Excessive watering promotes the growth of fungal root rots. Make sure you only water when absolutely necessary.
Too little water is preferable to too much for this drought-tolerant plant. Your sword sansevieria prefers direct sunlight.
But be cautious. The leaves may become discolored as a result of direct sunshine combined with heat.
It isn’t hazardous in most cases, although it can be ugly.
Pests Of Sansevieria Ehrenbergii
With Sansevieria ehrenbergii, you won’t have many pest problems. If you have a few mealybugs….
…or a spider mite infestation, a cotton swab dipped in rubbing alcohol can be used to remove them…
…from your plant in rare cases. Spider mite attacks are frequently treated with insecticidal soap.

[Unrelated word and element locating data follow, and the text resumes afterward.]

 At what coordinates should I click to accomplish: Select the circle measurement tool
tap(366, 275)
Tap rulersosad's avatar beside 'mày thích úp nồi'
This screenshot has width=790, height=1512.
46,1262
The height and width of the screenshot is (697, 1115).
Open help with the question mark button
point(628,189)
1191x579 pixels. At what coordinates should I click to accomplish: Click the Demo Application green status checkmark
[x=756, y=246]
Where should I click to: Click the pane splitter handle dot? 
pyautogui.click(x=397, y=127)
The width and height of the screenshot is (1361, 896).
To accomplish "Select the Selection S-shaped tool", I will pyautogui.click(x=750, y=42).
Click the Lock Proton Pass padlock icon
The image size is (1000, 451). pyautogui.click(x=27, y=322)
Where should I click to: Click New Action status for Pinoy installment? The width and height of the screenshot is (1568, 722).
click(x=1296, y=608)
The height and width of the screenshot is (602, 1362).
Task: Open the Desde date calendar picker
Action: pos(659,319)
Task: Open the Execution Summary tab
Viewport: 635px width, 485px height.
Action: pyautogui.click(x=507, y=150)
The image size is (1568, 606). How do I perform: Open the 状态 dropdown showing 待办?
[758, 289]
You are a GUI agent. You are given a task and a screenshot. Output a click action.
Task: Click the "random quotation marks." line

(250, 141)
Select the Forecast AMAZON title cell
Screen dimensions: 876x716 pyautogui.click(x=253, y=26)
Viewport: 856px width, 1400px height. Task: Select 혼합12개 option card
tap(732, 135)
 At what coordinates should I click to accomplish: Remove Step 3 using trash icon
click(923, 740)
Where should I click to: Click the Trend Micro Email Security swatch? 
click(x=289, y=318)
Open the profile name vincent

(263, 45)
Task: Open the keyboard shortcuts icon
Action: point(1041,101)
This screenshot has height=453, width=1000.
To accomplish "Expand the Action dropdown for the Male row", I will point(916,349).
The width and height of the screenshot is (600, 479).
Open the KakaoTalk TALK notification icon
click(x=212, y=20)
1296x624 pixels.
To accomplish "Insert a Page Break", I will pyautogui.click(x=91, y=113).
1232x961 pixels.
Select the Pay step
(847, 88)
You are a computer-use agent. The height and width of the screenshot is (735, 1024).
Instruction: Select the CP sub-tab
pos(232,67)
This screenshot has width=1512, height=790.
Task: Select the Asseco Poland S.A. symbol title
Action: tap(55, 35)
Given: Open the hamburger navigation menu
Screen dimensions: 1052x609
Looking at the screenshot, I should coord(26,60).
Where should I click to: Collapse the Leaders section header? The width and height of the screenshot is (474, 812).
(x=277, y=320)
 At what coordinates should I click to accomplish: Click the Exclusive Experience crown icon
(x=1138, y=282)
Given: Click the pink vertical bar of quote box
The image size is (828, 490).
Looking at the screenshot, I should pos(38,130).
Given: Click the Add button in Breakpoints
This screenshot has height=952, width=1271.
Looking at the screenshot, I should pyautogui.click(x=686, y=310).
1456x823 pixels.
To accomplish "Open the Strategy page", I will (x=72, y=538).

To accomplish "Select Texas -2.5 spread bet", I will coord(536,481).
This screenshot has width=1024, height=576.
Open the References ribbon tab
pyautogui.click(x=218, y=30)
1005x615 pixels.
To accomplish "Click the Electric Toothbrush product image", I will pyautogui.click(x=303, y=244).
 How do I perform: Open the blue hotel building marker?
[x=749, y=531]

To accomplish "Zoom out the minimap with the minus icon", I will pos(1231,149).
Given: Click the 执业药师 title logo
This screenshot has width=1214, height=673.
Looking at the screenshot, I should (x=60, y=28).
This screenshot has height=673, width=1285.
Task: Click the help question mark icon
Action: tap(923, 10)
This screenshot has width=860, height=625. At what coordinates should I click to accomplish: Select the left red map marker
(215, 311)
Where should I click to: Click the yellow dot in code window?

Test a leaf first to make sure it doesn’t respond poorly before applying it. If this is the case, use a different brand.
Most insecticidal soaps that aren’t pyrethrin-based function well.
Last but not least…
Sansevieria ehrenbergii does not have any identified diseases. Overwatering can cause fungal root rot…
…in the worst-case scenario.
See having Snake plant is good choice for you to have! It’s cool, its famous, it’s easy to have and care!
What else do you need? In this pandemic time like this, is a good choice for you to have an new activity…
…and having snake plant is a good choice for you to have!
Last thing for sure. This plant need to be care carefully, remember plant need the “love” too.
Alright that’s all for today! Do you have any questions about all of this?
Or do you want to add some method to take care Sansevieria ehrenbergii or snake plant banana
..so it can grow big and healthy? Let me know your recommendation from the comment below!
I hope you can now take care your snake plant carefully and grow it big!
Thanks for reading this article! Bye!